13 Thomas B. Van Horne, The Army of the Cumberland (New York: Smithmark, 1996 [1875]), 361-62.

                    14 Van Horne, Army of the Cumberland, 282.

15 McKinney, Education in Violence, 296.

16 McMurry, Atlanta 1864, 65.

17 Ibid., 63-64.



7 Responses to What If…George Thomas Had Marched Through Snake Creek Gap?

  1. I may be mistaken, but I believe that Johnston might have had to abandon most of his artillery if he fled East. I recall reading that there were no good fords for the guns in that section of the river. The war would have been over in 1864,

  2. Great “What If”. A real missed opportunity.

    Thomas’ scouts found the unguarded gap. He created the plan. He would have moved heaven and earth to make sure it succeeded.

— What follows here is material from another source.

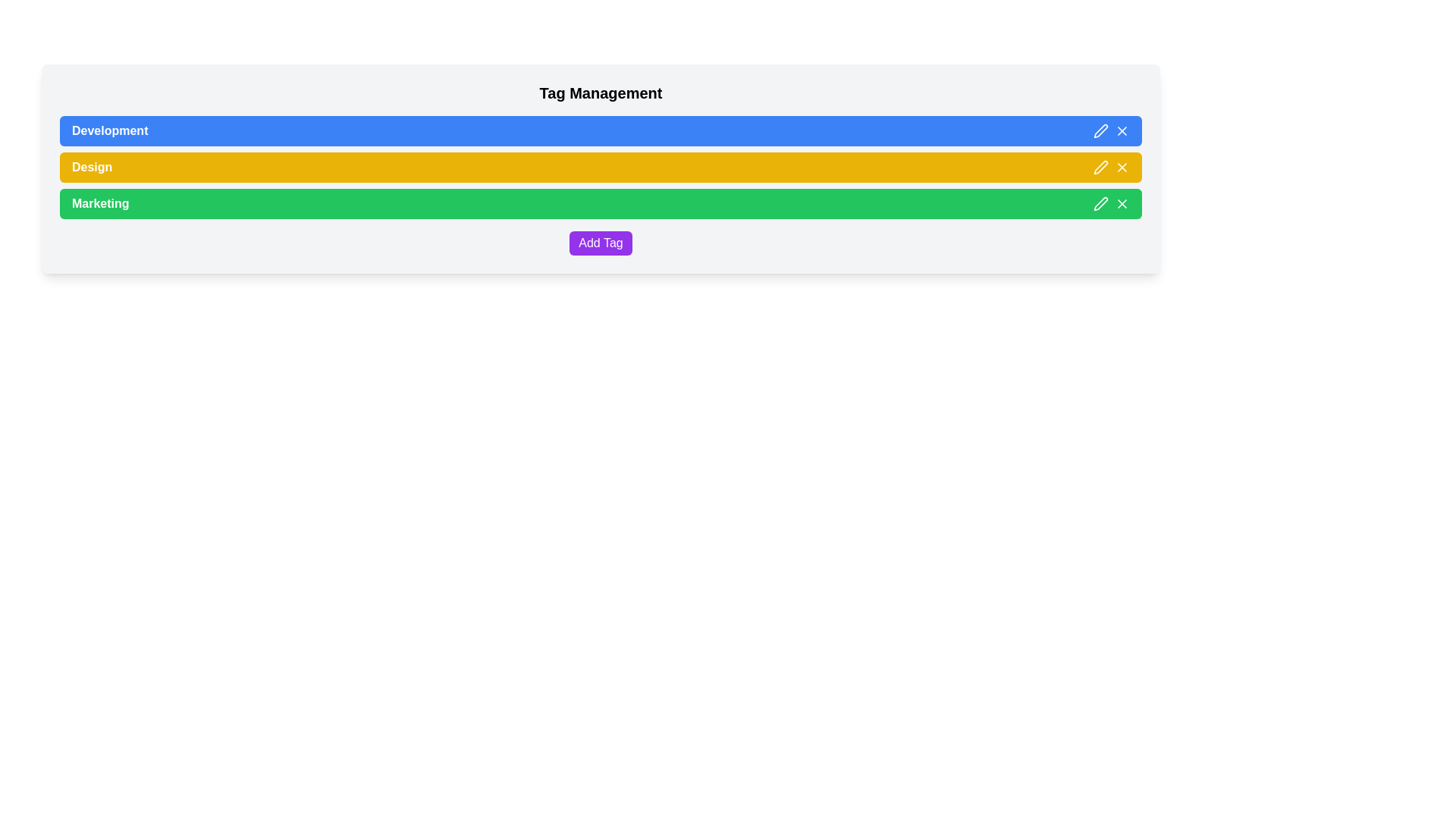 This screenshot has height=819, width=1456. I want to click on the 'Marketing' button, which is the third button in a vertical list located below the 'Design' button and above the 'Add Tag' button, so click(600, 203).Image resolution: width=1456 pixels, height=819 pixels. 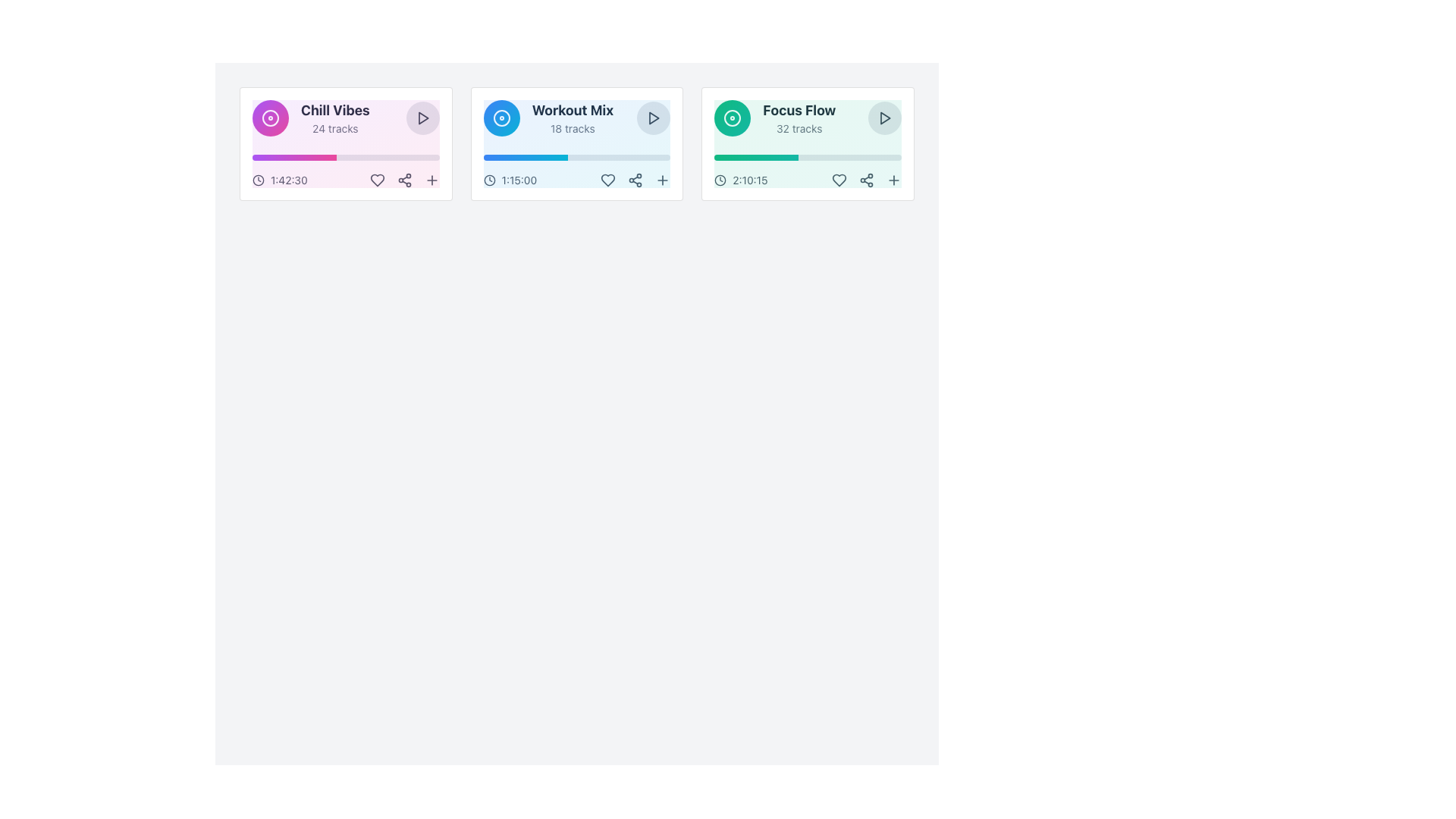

  3. Excellent, thought- provoking article… and the author, Steve Davis, provides an opportunity to reveal more information, relevant to “the Campaign in the West.”
    Many do not realize how close U.S. Grant and James McPherson had become, after Henry Halleck “sent McPherson to keep an eye on Grant” during February 1862: Grant charmed Halleck’s spy; he “turned” McPherson from Halleck and incorporated the USMA Class of 1853 graduate onto his personal Staff, and then tested McPherson’s loyalty at Shiloh. And afterwards, Grant groomed McPherson for senior command in the Union Army. By the time of Vicksburg, the Union Team of the West was not Sherman & Grant, but Major Generals Grant, Sherman and McPherson.
    Then, U.S. Grant departed for Washington and promotion to LTGEN. And just prior to commencement of the operation in Georgia, McPherson asked Sherman for a Leave of Absence in order to take care of personal business; but that request was ultimately denied… and events subsequently transpired as recorded, culminating with McPherson’s death in the field before Atlanta in July 1864.
    Could George Thomas have accomplished the mission at Snake Creek Gap? Most certainly. However, LTGEN U.S. Grant had no intention of grooming MGen Thomas for increased responsibility within the Union Army.

    1. “Could George Thomas have accomplished the mission at Snake Creek Gap? Most certainly. However, LTGEN U.S. Grant had no intention of grooming MGen Thomas for increased responsibility within the Union Army.”

      Is this just George Thomas worship? Why would “LTGEN” Grant have any interest in “grooming” a general that had been around forever? Longer in the service than Grant. Why did Thomas need to be “groomed?” Was he still that inept after all those years of service?

  4. In McPherson’s defense, I don’t think he had cavalry with him. That’s on Sherman, not him. Since he was moving blind, continuing the advance would have been a pretty big gamble. It’s an interesting point that Thomas probably would have made the advance, but he also had a much larger force. As the article points out, that again is on Sherman.

    1. A cavalry division under Judson Kilpatrick was with McPherson. But Kilpatrick was wounded at Resaca. I’m not sure if he was wounded before or after McPherson missed his opportunity at Snake Creek Gap. But if it occurred before, the confusion that usually occurs when a commander is wounded or killed, could have made the cavalry recon less successful and helped to lead to McPherson’s cautious approach.

  5. Really good article, learned alot, thank you for it. To Mr. Scales point, Ewell at Gettysburg?